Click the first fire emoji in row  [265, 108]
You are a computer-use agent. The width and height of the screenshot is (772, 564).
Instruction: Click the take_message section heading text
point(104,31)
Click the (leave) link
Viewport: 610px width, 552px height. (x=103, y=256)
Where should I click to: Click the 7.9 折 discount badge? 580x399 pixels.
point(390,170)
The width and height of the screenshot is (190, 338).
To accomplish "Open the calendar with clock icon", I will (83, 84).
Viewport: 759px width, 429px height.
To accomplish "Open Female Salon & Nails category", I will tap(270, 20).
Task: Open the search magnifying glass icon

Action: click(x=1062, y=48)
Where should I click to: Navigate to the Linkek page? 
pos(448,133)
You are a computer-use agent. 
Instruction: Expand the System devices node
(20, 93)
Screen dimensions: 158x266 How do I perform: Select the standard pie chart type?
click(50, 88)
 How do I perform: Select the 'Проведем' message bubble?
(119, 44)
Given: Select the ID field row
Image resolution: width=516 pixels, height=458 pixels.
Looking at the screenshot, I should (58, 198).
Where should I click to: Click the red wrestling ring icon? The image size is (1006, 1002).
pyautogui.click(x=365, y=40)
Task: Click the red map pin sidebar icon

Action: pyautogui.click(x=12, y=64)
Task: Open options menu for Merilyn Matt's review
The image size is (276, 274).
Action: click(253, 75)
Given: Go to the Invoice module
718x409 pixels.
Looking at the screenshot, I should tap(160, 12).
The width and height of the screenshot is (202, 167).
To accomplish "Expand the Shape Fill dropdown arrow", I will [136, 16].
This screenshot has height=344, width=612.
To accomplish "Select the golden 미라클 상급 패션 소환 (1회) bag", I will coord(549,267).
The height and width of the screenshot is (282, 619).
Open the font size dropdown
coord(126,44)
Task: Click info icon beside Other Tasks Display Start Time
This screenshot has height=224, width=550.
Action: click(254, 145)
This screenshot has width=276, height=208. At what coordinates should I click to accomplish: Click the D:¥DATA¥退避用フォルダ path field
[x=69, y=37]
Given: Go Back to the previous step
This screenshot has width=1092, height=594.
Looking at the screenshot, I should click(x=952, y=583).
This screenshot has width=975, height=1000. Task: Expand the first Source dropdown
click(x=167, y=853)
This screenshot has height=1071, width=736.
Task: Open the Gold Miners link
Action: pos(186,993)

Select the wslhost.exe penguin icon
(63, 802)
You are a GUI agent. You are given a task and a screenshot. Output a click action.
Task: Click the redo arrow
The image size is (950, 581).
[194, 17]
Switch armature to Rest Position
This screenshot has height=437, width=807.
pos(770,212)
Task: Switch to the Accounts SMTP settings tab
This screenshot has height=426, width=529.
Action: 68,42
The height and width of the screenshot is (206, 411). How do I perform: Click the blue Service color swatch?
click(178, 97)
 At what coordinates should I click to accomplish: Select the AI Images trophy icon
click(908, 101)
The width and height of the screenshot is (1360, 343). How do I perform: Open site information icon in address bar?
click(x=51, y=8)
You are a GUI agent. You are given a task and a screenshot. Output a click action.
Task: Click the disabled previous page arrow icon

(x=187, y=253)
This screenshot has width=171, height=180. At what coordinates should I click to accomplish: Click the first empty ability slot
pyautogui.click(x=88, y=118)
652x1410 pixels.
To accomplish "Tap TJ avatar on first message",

### TASK REQUIREMENTS
All of the entries above need to be reproduced exactly.

### RESPONSE BELOW
Click the first fire emoji in row  [265, 108]
You are a computer-use agent. The width and height of the screenshot is (772, 564).
Instruction: Click the take_message section heading text
point(104,31)
Click the (leave) link
Viewport: 610px width, 552px height. (x=103, y=256)
Where should I click to: Click the 7.9 折 discount badge? 580x399 pixels.
point(390,170)
The width and height of the screenshot is (190, 338).
To accomplish "Open the calendar with clock icon", I will (83, 84).
Viewport: 759px width, 429px height.
To accomplish "Open Female Salon & Nails category", I will tap(270, 20).
Task: Open the search magnifying glass icon

Action: click(x=1062, y=48)
Where should I click to: Navigate to the Linkek page? 
pos(448,133)
You are a computer-use agent. 
Instruction: Expand the System devices node
(20, 93)
Screen dimensions: 158x266 How do I perform: Select the standard pie chart type?
click(50, 88)
 How do I perform: Select the 'Проведем' message bubble?
(119, 44)
Given: Select the ID field row
Image resolution: width=516 pixels, height=458 pixels.
Looking at the screenshot, I should (58, 198).
Where should I click to: Click the red wrestling ring icon? The image size is (1006, 1002).
pyautogui.click(x=365, y=40)
Task: Click the red map pin sidebar icon

Action: pyautogui.click(x=12, y=64)
Task: Open options menu for Merilyn Matt's review
The image size is (276, 274).
Action: click(253, 75)
Given: Go to the Invoice module
718x409 pixels.
Looking at the screenshot, I should tap(160, 12).
The width and height of the screenshot is (202, 167).
To accomplish "Expand the Shape Fill dropdown arrow", I will [136, 16].
This screenshot has height=344, width=612.
To accomplish "Select the golden 미라클 상급 패션 소환 (1회) bag", I will coord(549,267).
The height and width of the screenshot is (282, 619).
Open the font size dropdown
coord(126,44)
Task: Click info icon beside Other Tasks Display Start Time
This screenshot has height=224, width=550.
Action: click(254, 145)
This screenshot has width=276, height=208. At what coordinates should I click to accomplish: Click the D:¥DATA¥退避用フォルダ path field
[x=69, y=37]
Given: Go Back to the previous step
This screenshot has width=1092, height=594.
Looking at the screenshot, I should click(x=952, y=583).
This screenshot has width=975, height=1000. Task: Expand the first Source dropdown
click(x=167, y=853)
This screenshot has height=1071, width=736.
Task: Open the Gold Miners link
Action: pos(186,993)

Select the wslhost.exe penguin icon
(63, 802)
You are a GUI agent. You are given a task and a screenshot. Output a click action.
Task: Click the redo arrow
The image size is (950, 581).
[194, 17]
Switch armature to Rest Position
This screenshot has height=437, width=807.
pos(770,212)
Task: Switch to the Accounts SMTP settings tab
This screenshot has height=426, width=529.
Action: 68,42
The height and width of the screenshot is (206, 411). How do I perform: Click the blue Service color swatch?
click(178, 97)
 At what coordinates should I click to accomplish: Select the AI Images trophy icon
click(908, 101)
The width and height of the screenshot is (1360, 343). How do I perform: Open site information icon in address bar?
click(x=51, y=8)
You are a GUI agent. You are given a task and a screenshot. Output a click action.
Task: Click the disabled previous page arrow icon

(x=187, y=253)
This screenshot has width=171, height=180. At what coordinates should I click to accomplish: Click the first empty ability slot
pyautogui.click(x=88, y=118)
652x1410 pixels.
To accomplish "Tap TJ avatar on first message",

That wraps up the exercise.